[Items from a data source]
####

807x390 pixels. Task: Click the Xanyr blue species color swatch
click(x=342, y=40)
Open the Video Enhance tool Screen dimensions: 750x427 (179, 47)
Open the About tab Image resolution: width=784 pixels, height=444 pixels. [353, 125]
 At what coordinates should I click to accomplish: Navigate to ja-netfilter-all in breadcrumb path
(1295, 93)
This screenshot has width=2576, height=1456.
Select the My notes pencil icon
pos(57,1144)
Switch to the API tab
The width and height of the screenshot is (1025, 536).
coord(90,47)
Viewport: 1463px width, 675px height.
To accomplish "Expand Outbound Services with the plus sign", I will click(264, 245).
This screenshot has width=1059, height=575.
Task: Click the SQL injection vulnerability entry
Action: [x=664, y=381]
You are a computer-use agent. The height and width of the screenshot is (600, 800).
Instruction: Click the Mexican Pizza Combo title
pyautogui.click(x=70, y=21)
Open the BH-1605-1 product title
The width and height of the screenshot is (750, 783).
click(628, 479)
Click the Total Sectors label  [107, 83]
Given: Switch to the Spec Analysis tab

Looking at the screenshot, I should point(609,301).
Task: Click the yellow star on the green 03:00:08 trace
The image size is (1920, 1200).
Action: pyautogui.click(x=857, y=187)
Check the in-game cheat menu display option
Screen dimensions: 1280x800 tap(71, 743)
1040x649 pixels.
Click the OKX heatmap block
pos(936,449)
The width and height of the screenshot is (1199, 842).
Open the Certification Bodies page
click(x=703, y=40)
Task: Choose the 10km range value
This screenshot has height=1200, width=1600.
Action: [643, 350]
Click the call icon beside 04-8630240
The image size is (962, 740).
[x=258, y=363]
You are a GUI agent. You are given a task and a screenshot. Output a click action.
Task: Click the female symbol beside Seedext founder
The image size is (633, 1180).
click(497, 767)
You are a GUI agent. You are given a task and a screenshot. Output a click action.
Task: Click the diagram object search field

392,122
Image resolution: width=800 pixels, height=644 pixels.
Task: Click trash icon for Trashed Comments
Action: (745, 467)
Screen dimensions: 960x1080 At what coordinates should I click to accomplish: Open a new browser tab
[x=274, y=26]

####

To be done
Rewrite the stretch of the listing from its start through the line containing "coord(90,47)", keeping every line, requests included. Multiply only the click coordinates in the answers by 0.55, rounding each to a whole number with halves rounded up.

Completed task
807x390 pixels. Task: Click the Xanyr blue species color swatch
click(x=188, y=22)
Open the Video Enhance tool Screen dimensions: 750x427 (98, 26)
Open the About tab Image resolution: width=784 pixels, height=444 pixels. [194, 69]
 At what coordinates should I click to accomplish: Navigate to ja-netfilter-all in breadcrumb path
(712, 51)
This screenshot has width=2576, height=1456.
Select the My notes pencil icon
pos(31,629)
Switch to the API tab
The width and height of the screenshot is (1025, 536).
coord(50,26)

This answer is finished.